Mobile gaming takes a second-quarter fall

Glugame The mobile gaming industry has hit a bump on its road to growth.

Revenues for publishers declined by 9 per cent in the second quarter, compared to the first, when revenues were up 11 per cent on the fourth quarter, according to the iSuppli research firm.

Its report says the pace of growth is slowing and one of the main problems for the industry is the small number of subscribers for mobile games. It suggests the demographic could be widened if games could take advantage of phones and be more networked and multiplayer.

A week ago, shares in Glu Mobile fell 33 per cent after it predicted a fourth-quarter loss of 6 to 7 cents a share, compared to Wall Street expectations of a loss of 2 cents.

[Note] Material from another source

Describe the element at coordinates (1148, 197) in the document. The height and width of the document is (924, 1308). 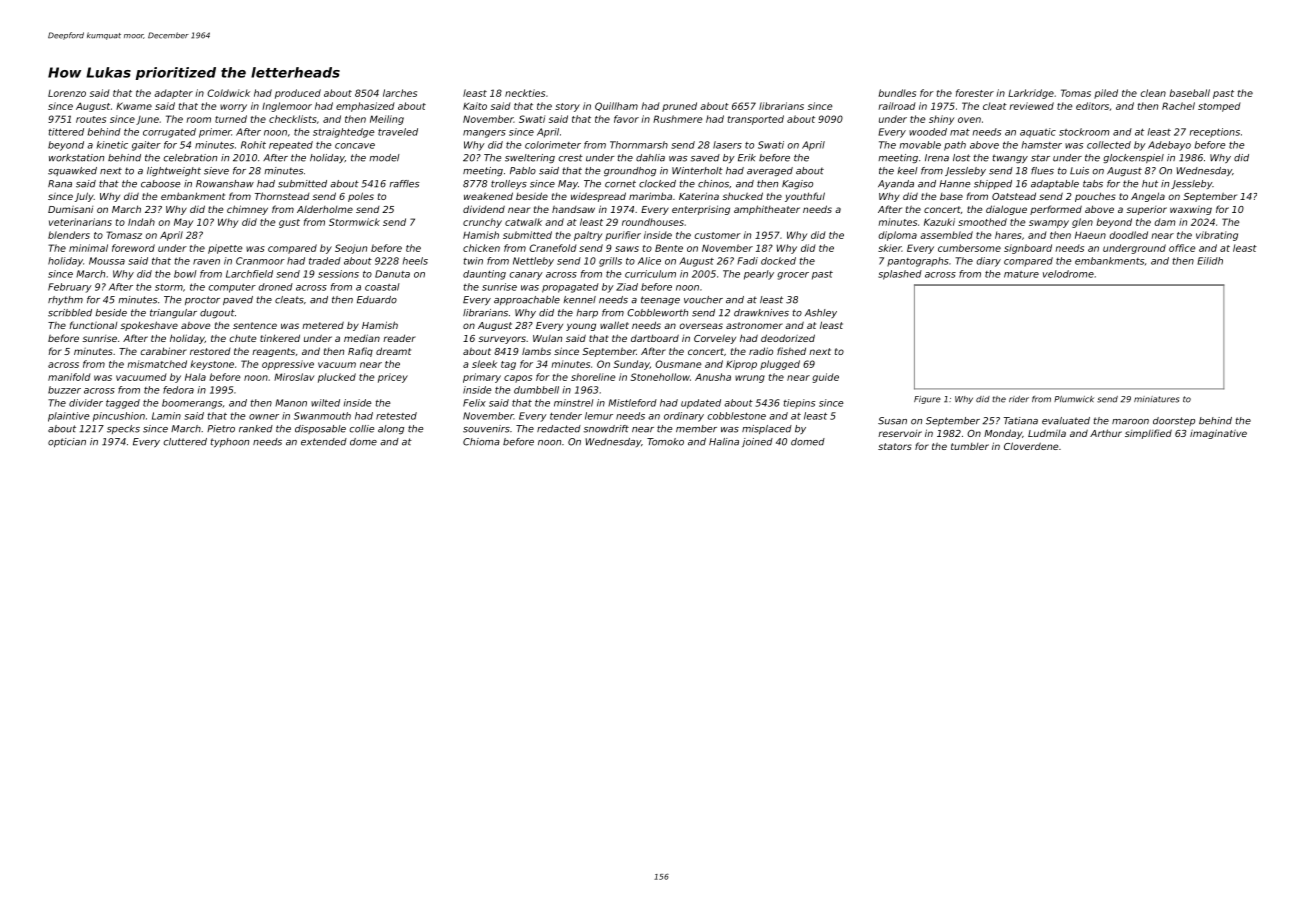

It blamed slowing business in Europe where carriers were ordering fewer games as they changed the way they managed their businesses.

Analysts said the industry was suffering from growing pains. ISuppli suggests carriers are turning to the mobile video market instead, which it says holds the most upside potential of premium content categories.

Greg Ballard, Glu’s chief executive, visited us recently. He admitted the US was trailing Japan and Korea, where companies such as Namco and Sega were moving forward with multiplayer games on more sophisticated phones.

Glu was also still very dependent on carriers – 95 per cent of its games were delivered through 160 carriers. He expects downloads to shift more to the Web over the next three to five years, as well as to sideloading at retail through memory cards that handsets can now increasingly accommodate.

Glu sees itself as the most independent of the big three mobile game players in the West – Gameloft is backed by the video game publisher Ubisoft and Electronic Arts has bought Jamdat.

David Gosen, the head of mobile publisher I-play and another recent visitor, said Glu’s flotation on the Nasdaq in March has helped the profile of the industry. He believes more user-friendly handsets, all-you-can-eat data plans and big brands entering the sector will unlock the market in a big way over the next 12 to 18 months.

ISuppli’s forecasts back him up – it expects mobile gaming revenues to nearly triple by 2011, growing to $6.6bn, for a compound annual growth rate of 23 per cent.

That makes this year’s second-quarter slump seem like only a pause in a game, before the industry leaps to the next level.